Before voters on June 26 approved State Question 788 to legalize medical marijuana, Gov. Mary Fallin had said she would call a special session should State Question 788 pass, but she decided against it.
Critics said the state question was so poorly worded that it essentially would legalize recreational marijuana. As written, the measure does not have qualifying medical conditions but requires approval from a doctor.
Bud Scott, New Health Solutions Oklahoma executive director, said the wording in the state question was an outline in anticipation that lawmakers would create the regulatory framework.
Without legislative action, legal wrangling and delays will occur, affecting patients, he said. The measure, he noted, needs clarity.
“The Oklahoma State Department of Health does not have the capability or the legal authority to make all of these important decisions by itself,” Scott said. “Our lawmakers must show some leadership, do their jobs and legislate. They can’t hide from this issue.”
Fallin’s office cited the small time frame as a reason not to have a special session.

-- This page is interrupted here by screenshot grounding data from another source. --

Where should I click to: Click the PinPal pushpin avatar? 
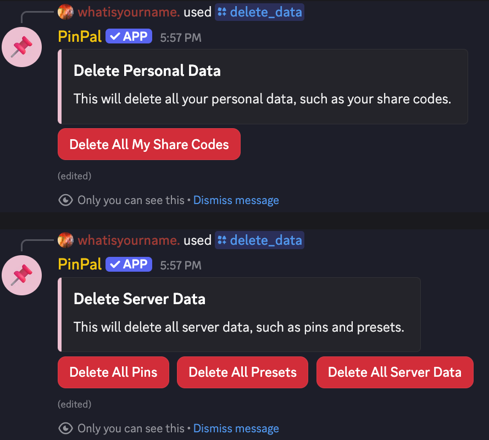point(22,47)
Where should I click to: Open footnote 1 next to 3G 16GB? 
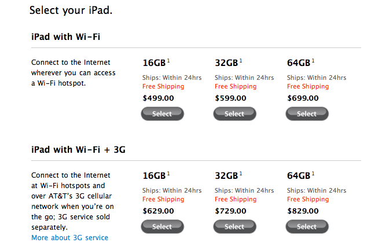[x=168, y=174]
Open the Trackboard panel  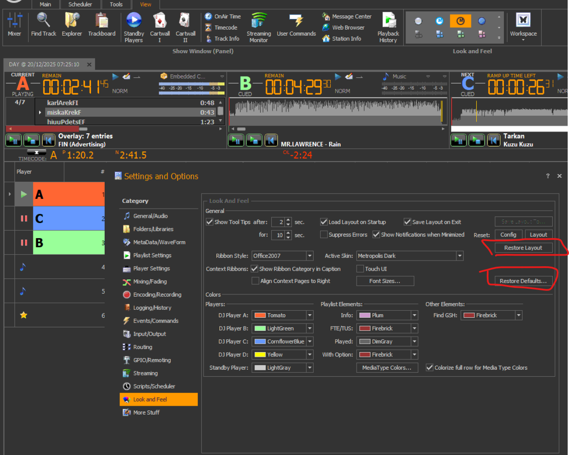[102, 25]
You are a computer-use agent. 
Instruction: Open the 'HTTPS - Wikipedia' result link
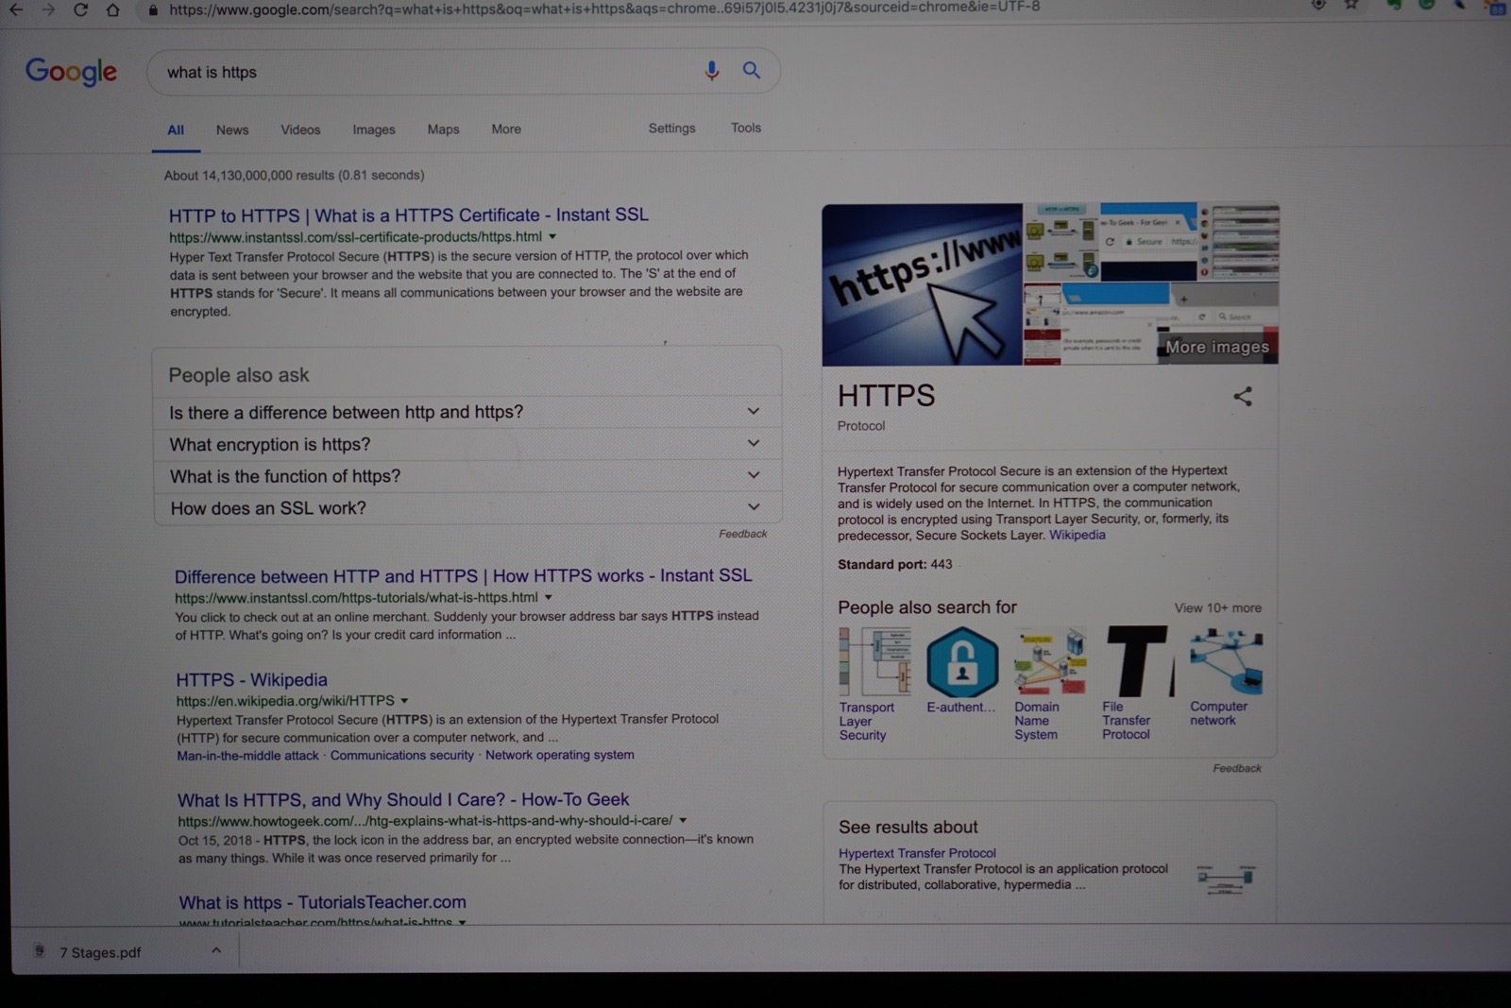pos(251,680)
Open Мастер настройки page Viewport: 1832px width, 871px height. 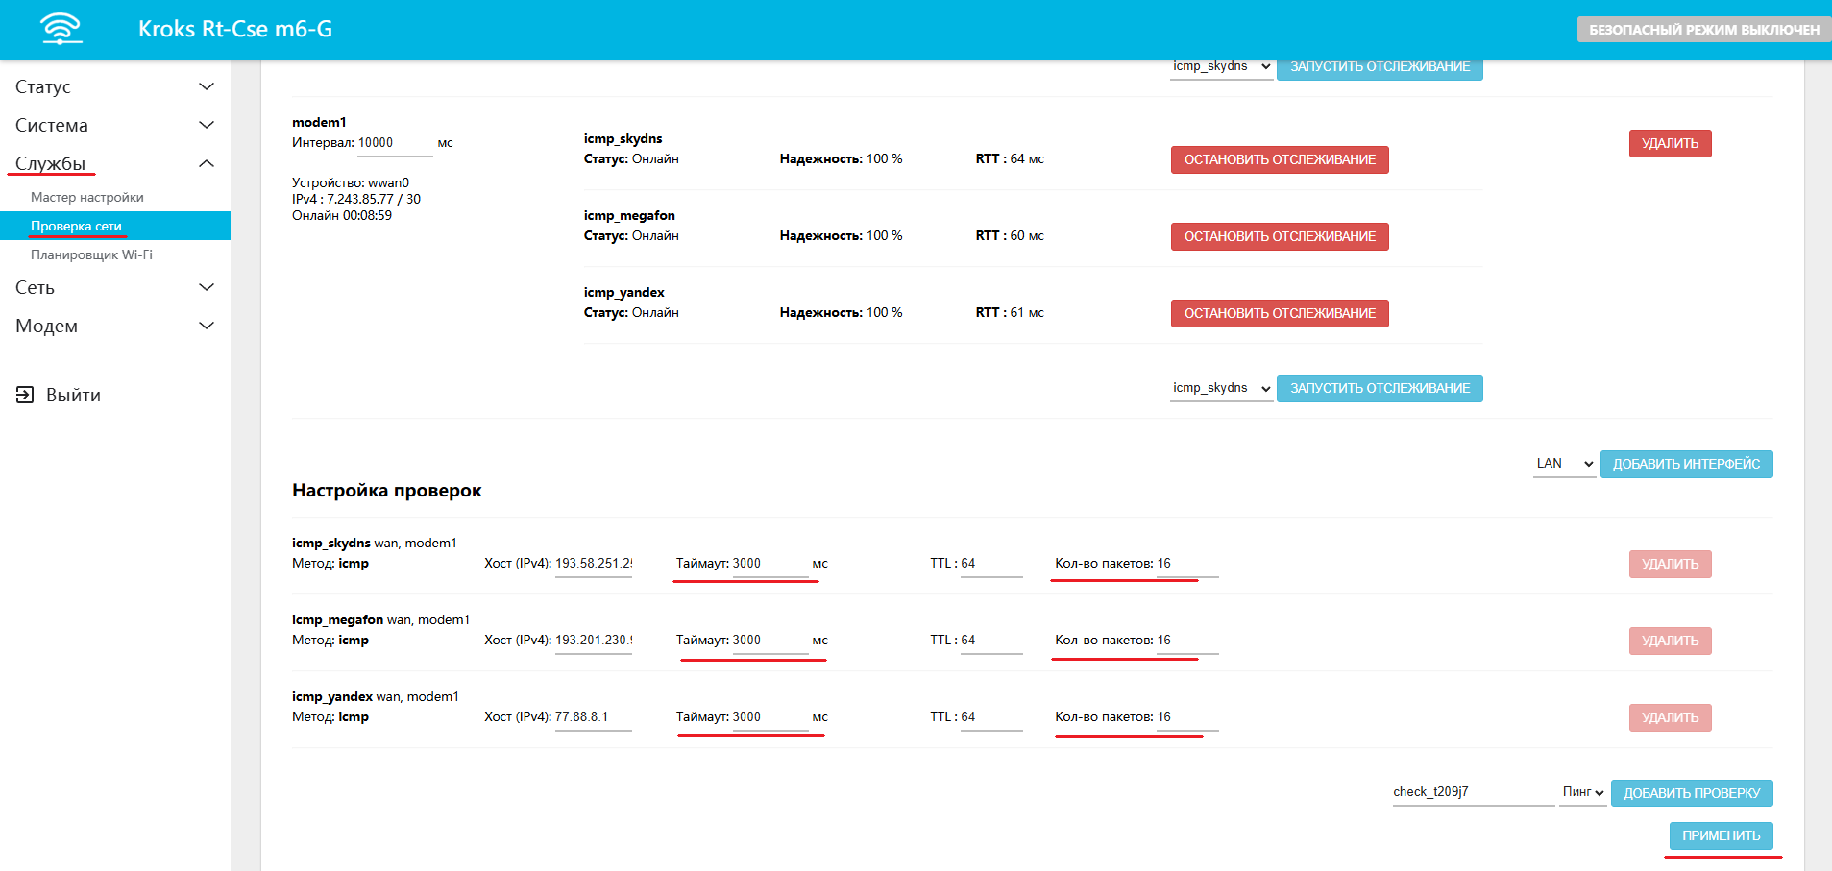point(87,197)
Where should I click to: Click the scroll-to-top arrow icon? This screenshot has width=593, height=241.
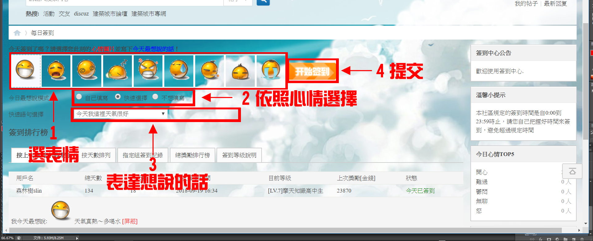(x=572, y=171)
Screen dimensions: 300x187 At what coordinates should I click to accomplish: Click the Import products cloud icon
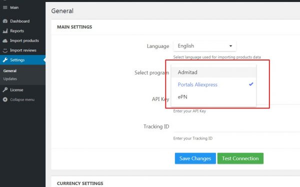click(5, 41)
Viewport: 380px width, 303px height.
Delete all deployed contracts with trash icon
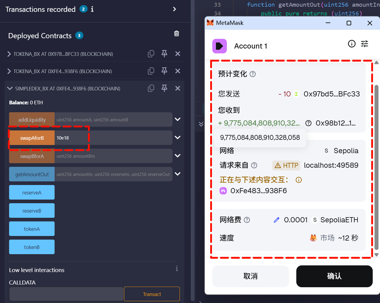177,34
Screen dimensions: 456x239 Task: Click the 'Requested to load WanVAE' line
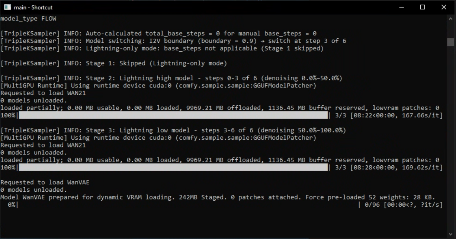tap(45, 182)
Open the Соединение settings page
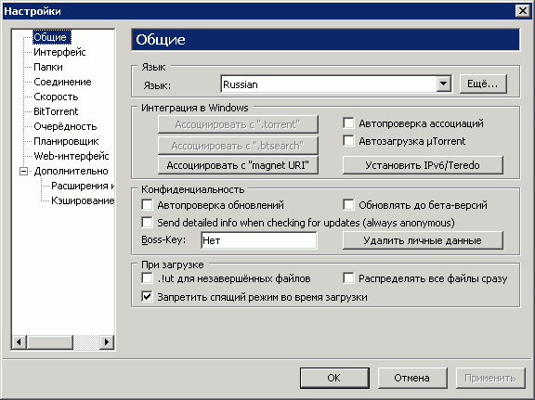 62,82
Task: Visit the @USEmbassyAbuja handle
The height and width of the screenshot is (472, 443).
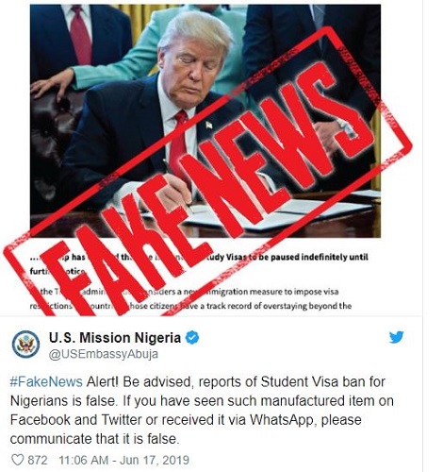Action: [104, 354]
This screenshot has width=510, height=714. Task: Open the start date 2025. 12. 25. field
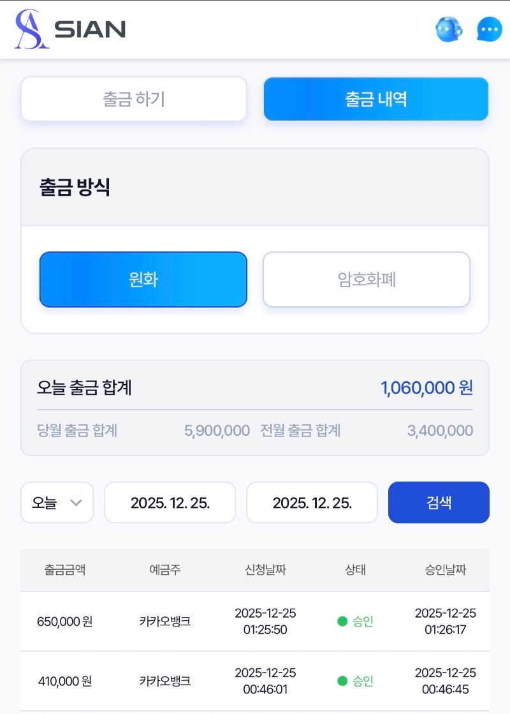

The measure will become law on July 26, and the Health Department will begin receiving applications Aug. 25 for licenses for patients, caregivers, growers, processors, transporters and dispensaries.
The Oklahoma State Department of Health is working on the regulatory framework.
“Nothing has changed,” said Michael McNutt, spokesman for Fallin’s office. “The governor’s office believes that asking the Legislature to pass comprehensive legislation in a special session is not realistic. Emergency rules are the most promising path to success at this time. The repeated calls for a difficult and costly special session are premature.”
Scott said one item that needs to be addressed is an inventory tracking system to prevent black market proliferation. Two bills dealing with regulation failed to make it through the legislative process last session.
Chip Paul, co-founder of Oklahomans for Health, which successfully obtained the required signatures to get the measure on the ballot, said calling a special session is “a horrible idea” and said the implementation process is working as envisioned.